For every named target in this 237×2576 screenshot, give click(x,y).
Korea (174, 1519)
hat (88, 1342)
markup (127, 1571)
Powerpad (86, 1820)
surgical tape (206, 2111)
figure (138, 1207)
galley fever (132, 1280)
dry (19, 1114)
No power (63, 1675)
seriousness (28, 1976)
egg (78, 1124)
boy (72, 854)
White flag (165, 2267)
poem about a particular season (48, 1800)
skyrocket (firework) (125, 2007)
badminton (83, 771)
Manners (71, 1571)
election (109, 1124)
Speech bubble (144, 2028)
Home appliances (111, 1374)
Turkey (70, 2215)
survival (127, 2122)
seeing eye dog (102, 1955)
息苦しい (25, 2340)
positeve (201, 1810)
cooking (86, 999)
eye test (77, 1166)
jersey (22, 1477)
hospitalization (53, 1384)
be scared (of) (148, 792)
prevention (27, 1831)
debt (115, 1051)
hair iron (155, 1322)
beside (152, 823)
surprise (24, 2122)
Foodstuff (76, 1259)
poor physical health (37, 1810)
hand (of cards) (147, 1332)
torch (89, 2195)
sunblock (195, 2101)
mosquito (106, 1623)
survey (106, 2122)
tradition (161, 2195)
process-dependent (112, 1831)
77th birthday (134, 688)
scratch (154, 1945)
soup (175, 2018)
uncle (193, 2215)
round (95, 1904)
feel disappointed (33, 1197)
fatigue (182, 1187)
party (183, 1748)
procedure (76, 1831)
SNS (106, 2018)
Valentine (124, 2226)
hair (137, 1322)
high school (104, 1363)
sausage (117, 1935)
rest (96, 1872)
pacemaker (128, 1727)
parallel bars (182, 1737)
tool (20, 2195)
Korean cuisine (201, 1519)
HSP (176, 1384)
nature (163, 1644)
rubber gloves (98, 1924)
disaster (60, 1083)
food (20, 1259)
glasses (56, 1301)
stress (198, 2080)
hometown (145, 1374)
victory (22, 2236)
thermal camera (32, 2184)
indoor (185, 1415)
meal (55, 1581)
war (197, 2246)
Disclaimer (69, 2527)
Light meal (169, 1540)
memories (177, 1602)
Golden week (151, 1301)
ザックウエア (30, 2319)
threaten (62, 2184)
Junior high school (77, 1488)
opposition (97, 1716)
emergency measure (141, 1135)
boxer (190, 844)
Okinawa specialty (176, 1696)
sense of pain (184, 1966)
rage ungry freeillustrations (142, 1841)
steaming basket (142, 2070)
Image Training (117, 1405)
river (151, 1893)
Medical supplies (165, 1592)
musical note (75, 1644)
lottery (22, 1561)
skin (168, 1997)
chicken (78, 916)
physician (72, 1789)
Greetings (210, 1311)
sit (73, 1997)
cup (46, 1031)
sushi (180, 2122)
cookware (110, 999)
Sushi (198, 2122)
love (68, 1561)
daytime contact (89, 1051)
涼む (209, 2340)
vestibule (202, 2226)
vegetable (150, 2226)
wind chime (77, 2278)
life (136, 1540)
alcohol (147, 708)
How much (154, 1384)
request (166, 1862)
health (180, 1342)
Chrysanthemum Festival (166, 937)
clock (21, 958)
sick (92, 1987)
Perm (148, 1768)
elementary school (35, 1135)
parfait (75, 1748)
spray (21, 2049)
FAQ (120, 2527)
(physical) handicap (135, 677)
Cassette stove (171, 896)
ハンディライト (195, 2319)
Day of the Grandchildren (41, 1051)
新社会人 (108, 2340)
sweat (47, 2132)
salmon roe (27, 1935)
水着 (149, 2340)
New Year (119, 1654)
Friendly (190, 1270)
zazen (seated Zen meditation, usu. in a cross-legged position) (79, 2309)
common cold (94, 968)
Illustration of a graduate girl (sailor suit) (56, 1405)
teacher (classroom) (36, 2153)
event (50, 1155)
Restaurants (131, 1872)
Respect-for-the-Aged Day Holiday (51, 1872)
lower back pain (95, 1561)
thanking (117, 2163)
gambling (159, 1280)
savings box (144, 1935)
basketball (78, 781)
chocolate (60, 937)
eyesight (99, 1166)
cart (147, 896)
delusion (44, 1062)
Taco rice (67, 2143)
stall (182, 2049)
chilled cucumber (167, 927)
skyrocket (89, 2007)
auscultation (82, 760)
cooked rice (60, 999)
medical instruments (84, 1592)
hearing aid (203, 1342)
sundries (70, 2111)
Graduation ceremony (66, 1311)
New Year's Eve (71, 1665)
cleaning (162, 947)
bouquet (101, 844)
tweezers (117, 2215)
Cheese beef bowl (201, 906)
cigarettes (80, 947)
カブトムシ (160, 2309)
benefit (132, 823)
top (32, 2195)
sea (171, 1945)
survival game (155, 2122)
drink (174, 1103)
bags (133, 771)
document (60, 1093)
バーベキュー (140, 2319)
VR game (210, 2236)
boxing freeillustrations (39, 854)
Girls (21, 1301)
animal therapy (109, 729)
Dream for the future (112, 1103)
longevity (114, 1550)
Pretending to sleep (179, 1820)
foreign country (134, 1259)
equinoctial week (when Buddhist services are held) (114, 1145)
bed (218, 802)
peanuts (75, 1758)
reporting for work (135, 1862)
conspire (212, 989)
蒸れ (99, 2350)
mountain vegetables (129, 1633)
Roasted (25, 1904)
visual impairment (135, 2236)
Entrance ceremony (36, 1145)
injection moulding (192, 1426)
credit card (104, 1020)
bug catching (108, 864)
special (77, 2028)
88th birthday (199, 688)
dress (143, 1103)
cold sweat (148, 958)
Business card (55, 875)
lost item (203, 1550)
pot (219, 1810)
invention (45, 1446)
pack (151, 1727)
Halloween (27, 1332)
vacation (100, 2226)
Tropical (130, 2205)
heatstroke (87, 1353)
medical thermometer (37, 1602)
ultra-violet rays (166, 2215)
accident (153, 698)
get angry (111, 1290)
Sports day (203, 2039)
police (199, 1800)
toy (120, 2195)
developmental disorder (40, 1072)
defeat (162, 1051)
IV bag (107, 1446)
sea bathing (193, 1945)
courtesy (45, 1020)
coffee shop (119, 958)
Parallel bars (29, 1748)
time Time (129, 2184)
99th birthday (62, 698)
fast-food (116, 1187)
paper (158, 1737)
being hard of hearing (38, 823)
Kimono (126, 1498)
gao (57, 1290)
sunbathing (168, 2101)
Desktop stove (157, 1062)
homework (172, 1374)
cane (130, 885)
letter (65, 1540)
=-=-=
WHAT YOU HAVE TO DO =
In the listing above, find the line with "indoor (185, 1415)" and the line with "sense of pain (184, 1966)"; set down exactly those two lines and every line between them, nothing more.

SOLUTION TO THIS PROBLEM =
indoor (185, 1415)
meal (55, 1581)
war (197, 2246)
Disclaimer (69, 2527)
Light meal (169, 1540)
memories (177, 1602)
Golden week (151, 1301)
ザックウエア (30, 2319)
threaten (62, 2184)
Junior high school (77, 1488)
opposition (97, 1716)
emergency measure (141, 1135)
boxer (190, 844)
Okinawa specialty (176, 1696)
sense of pain (184, 1966)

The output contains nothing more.